Task objective
Return each line of the listing that contains the string "will".

*** Block opens ***

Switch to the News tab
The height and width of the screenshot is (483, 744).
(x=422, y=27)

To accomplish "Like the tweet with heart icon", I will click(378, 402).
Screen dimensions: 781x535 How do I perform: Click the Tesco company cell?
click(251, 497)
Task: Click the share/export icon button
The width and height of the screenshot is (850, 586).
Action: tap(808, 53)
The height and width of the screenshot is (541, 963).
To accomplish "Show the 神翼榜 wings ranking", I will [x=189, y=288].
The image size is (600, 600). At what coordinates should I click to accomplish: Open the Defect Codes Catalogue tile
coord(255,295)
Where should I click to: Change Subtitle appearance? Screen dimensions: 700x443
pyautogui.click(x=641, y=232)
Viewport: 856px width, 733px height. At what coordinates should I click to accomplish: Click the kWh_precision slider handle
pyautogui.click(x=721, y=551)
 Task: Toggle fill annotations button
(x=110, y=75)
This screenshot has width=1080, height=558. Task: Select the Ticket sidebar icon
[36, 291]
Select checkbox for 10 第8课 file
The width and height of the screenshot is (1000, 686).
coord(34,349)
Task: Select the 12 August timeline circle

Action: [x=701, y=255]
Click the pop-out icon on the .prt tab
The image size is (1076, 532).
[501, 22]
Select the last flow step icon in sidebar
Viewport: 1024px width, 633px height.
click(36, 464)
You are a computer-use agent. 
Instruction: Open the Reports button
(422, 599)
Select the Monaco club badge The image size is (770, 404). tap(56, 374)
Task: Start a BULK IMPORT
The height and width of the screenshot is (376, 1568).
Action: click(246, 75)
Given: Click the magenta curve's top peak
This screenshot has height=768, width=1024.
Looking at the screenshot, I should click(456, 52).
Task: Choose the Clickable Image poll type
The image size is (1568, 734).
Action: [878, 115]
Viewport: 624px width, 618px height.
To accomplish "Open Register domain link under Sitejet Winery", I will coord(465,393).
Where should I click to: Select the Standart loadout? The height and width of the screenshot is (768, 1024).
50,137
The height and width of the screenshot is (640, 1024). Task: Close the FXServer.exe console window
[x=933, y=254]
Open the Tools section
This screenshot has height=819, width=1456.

*** Block closes ***

Expected answer
To accomplish "Like the tweet with heart icon", I will click(378, 402).
To accomplish "Show the 神翼榜 wings ranking", I will [x=189, y=288].
To accomplish "Open Register domain link under Sitejet Winery", I will coord(465,393).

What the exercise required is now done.